Sermon for Proper 15, Year B August 19, 2018

Proverbs 9:1-6                   Psalm 34: 9-14                                   Ephesians 5:15-20                            John 6:51-58

I can’t help but wonder what we could do with today’s gospel reading if we took everything literality.  Jesus says, “I am the living bread that came down from heaven.  Whoever eats of this bread will live forever; and the bread that I give for the world is my flesh.”

This is where the Gospel of John starts to sound a bit creepy – and the people gathered struggle with what they are hearing.  “How can this man give us his flesh to eat,” they ask.  Jesus continues, “Those who eat my flesh and drink my blood have eternal life, and I will raise them up on the last day; for my flesh is true food and my blood is true drink.”

Cannibalism – that is what comes to mind here, but fortunately we know that Jesus uses metaphors to make his points.  We also know that the people hearing what he says often fail to grasp the true meaning of his metaphors and parables.  Therein lies the problem for the people hearing these words.  The challenge is to get past the Halloween images of eating flesh and drinking blood and consider what the bread and wine represent, then focus on what Jesus means when he says, “Those who eat my flesh and drink my blood abide in me, and I in them.”
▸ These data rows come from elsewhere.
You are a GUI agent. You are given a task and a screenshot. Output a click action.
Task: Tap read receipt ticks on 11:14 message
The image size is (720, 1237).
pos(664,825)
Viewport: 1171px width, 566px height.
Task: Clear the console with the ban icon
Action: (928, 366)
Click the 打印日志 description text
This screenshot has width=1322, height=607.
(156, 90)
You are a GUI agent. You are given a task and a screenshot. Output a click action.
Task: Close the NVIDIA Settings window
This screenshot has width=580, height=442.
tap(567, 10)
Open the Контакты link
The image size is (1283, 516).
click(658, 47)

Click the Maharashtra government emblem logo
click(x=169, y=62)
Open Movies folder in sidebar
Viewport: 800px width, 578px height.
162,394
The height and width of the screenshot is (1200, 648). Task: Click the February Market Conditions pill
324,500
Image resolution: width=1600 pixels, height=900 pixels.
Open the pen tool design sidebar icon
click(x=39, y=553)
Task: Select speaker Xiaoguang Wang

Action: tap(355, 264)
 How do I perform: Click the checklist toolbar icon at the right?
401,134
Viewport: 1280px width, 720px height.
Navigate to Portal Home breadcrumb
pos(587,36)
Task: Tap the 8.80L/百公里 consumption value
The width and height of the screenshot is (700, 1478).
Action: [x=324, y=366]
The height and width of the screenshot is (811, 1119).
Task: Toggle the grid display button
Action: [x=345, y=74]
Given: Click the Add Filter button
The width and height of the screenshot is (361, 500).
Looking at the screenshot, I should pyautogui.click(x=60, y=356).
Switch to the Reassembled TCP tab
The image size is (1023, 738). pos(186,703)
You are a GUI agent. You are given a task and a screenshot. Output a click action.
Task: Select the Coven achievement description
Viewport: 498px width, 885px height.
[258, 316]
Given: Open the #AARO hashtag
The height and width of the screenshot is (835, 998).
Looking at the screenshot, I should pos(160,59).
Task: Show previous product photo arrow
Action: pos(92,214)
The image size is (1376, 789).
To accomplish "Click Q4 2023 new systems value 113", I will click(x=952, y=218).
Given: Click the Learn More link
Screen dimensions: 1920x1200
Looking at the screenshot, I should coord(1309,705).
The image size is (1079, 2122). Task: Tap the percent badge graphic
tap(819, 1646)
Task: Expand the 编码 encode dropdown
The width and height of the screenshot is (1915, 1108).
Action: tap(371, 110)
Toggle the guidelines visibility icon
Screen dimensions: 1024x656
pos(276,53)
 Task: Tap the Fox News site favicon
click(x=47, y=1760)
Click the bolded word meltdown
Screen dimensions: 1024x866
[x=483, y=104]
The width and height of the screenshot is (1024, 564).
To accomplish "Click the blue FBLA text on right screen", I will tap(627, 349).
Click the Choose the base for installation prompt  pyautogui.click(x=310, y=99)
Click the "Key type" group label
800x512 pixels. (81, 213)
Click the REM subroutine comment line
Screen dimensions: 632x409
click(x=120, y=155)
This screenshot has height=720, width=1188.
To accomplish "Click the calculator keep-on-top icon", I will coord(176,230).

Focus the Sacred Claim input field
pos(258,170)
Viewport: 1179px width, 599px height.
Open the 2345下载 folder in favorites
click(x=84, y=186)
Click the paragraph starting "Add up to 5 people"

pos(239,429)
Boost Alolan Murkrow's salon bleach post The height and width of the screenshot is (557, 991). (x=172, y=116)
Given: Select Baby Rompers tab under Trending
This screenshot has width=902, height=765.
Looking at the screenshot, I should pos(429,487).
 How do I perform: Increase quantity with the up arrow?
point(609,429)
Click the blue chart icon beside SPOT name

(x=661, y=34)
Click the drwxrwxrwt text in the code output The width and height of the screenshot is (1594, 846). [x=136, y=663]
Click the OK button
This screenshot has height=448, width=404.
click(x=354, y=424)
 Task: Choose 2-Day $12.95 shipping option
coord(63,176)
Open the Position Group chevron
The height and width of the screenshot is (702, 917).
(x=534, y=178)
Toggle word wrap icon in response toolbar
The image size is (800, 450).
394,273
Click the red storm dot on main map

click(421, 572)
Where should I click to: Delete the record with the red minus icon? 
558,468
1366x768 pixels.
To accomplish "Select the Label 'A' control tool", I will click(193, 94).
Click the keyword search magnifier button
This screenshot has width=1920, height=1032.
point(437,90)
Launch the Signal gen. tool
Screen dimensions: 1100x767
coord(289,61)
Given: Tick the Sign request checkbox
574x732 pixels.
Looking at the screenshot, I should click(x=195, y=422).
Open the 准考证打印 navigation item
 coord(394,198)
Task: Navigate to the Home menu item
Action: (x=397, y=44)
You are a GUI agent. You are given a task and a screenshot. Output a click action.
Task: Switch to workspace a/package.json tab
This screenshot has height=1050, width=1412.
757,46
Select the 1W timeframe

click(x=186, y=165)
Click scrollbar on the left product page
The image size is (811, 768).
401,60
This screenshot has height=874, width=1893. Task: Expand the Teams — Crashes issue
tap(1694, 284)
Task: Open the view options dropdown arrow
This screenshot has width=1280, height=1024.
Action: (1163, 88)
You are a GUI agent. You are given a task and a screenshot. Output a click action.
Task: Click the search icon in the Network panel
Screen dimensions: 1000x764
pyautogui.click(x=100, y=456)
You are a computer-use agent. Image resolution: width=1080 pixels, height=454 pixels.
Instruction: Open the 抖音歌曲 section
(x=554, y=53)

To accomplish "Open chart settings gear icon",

The people listening to Jesus are certainly struggling and I understand why, they are taking what he is saying too literally and fail to connect what he is saying with our passage from Proverbs.  In Proverbs, we are told that Wisdom has built her house and prepared a meal for those who are “simple” and to those who are “without sense,” a meal of bread and wine.  “Come, eat of my bread and drink of the wine I have mixed.  Lay aside immaturity, and live, and walk in the way of insight.”

The Book of Proverbs is a collection of teachings to help the young and immature develop the wisdom necessary to avoid foolish mistakes.  So here, Wisdom is inviting them to a feast where they will be feed and learn truth and gain insight to help them through life.

The idea, then, that the bread and wine might mean something more than food and drink was nothing new – but the people listening to Jesus, failed to grasp its meaning.  What, then, did bread mean in that day and time that the people failed to understand?  It was the poor and desperate who were without food – so having bread meant you had what you needed and that you were not without hope.

In this portion of John’s Gospel Jesus refers to “the bread that came down from heaven, that which your ancestors ate.”  Jesus is referring to the manna, the bread that came from heaven each day to sustain their ancestors while they were in the wilderness.  Thus, bread represents a gift from God which sustains life.

Their ancestors had been desperate when God provided them with this bread from heaven as nourishment for their bodies.  Jesus, however, reminds the people that their ancestors died.  He then says that he is the “living bread that came down from heaven.” So, Jesus, like the manna, is a gift from God, but like wisdom he is offering them something more.  He offers his flesh that they might live.  To make sense of what Jesus is saying, we need to remember how the Gospel of John begins.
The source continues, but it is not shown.